On the other hand, these “alternates”, or “ferals”, as most “normal” people knew them, had such a high understanding of community , that the idea of community demonstrated by the Christians actually paled into insignificance. It might sound a little far fetched, but I learned that many had higher moral and ethical standards than any Christian would concede.
Christians, in our great brown land, have lost sight of the one thing which places all society on one level, that we are all sinners, and that the “good works” with which we try to prove our Christianity to God and men, are still foul, stinking rags in the eyes of our holy God. It is generally forgotten that every one of us was in the same spiritually unwashed state as those who are deemed irredeemable.

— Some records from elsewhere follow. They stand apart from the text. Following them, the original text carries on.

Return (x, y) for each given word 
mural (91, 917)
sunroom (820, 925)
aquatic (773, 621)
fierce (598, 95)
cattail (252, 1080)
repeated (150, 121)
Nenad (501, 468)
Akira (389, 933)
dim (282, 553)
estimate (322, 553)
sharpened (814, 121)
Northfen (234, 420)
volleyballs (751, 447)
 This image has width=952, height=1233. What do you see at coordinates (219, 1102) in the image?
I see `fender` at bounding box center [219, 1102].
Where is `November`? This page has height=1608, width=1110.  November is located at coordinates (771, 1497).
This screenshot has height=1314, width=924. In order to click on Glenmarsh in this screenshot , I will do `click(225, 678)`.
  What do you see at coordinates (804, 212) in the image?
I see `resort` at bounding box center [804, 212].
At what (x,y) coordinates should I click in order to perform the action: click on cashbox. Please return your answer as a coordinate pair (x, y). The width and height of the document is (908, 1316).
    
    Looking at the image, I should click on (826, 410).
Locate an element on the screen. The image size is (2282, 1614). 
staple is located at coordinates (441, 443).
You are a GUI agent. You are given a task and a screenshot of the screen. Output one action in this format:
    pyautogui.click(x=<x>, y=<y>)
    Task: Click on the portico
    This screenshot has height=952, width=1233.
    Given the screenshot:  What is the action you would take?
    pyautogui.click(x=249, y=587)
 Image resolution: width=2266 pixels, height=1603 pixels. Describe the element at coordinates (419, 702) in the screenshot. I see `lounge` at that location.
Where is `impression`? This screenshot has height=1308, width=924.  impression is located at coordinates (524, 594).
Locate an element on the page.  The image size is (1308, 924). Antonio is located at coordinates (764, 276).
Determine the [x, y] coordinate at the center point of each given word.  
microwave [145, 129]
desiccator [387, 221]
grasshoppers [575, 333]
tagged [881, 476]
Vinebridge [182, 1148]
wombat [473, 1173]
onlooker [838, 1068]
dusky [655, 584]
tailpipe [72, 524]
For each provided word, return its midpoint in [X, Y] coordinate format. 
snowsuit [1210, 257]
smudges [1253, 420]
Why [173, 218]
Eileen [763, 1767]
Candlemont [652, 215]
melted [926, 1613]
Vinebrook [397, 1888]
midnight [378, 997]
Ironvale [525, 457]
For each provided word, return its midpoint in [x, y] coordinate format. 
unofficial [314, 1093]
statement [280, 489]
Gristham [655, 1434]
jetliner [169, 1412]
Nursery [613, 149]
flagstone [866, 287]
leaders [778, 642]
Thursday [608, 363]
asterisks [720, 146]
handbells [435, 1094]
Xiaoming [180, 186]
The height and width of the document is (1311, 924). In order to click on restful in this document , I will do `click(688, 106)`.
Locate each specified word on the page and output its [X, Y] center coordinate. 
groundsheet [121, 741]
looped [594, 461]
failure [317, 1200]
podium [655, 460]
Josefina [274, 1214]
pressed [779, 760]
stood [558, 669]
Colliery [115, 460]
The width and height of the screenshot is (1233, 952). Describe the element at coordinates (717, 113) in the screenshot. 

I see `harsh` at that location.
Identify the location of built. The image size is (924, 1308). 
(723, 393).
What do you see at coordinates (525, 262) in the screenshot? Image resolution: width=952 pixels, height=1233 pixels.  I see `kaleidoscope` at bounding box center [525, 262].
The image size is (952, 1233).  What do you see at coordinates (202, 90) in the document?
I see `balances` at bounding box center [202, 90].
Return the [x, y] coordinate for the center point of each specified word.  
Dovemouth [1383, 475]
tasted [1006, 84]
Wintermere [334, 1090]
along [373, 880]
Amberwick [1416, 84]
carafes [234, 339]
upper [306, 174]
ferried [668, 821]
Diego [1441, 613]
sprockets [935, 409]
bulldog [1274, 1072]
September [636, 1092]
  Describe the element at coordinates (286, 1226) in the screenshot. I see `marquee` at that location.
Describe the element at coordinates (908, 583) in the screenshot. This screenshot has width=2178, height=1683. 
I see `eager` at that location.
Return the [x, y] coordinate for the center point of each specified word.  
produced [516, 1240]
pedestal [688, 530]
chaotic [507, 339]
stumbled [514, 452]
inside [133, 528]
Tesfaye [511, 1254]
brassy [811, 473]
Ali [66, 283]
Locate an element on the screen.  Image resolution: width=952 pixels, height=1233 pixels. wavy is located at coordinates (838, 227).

Until we clearly see ourselves as being of the same needy, Adamic stock as unbelievers, and still, with Paul, doing the things we ought not, and not doing the things we ought, we will be miserable disciple makers. We will not do that until leaders get off their thrones, and set the pace for those they lead by demonstrating leadership rather than lordship. How do I know? I've been there and mixed with others who were, and still are, there!
3 comments:
John,
Thank you for this post. I hope you decide to post more about your experiences. Your posts have been very helpful for me.
-Alan
John-
I, too, have appreciated your posts. So often people's posts are just theory, but your's are born of experience. Keep posting.
Kat
Thank you both for the encouragement.